▶ **Exercise goal**
Only the lines from the one containing "You are a computer-use" to the end of the records belong in the copy. Reproduce them word for word and drop the pictures.

+===+

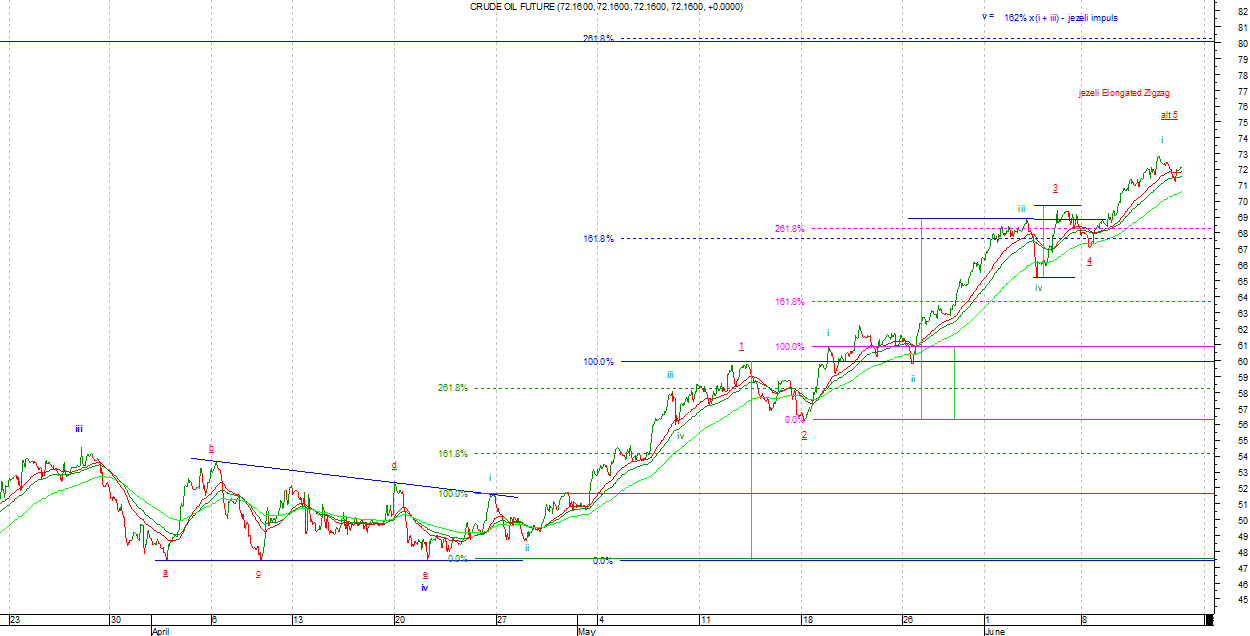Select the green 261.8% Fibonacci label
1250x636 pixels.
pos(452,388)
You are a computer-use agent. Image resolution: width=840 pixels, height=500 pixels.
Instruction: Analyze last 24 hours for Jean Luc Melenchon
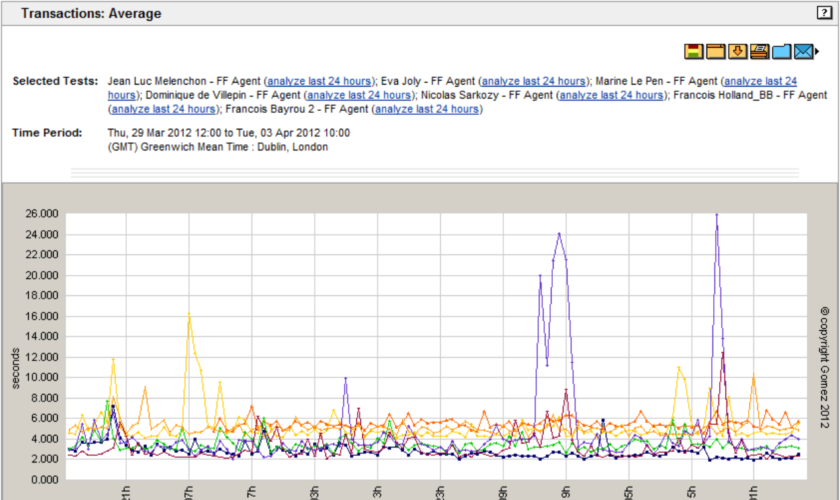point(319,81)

+===+

▶ **Final answer**
You are a computer-use agent. Image resolution: width=840 pixels, height=500 pixels.
Instruction: Analyze last 24 hours for Jean Luc Melenchon
point(319,81)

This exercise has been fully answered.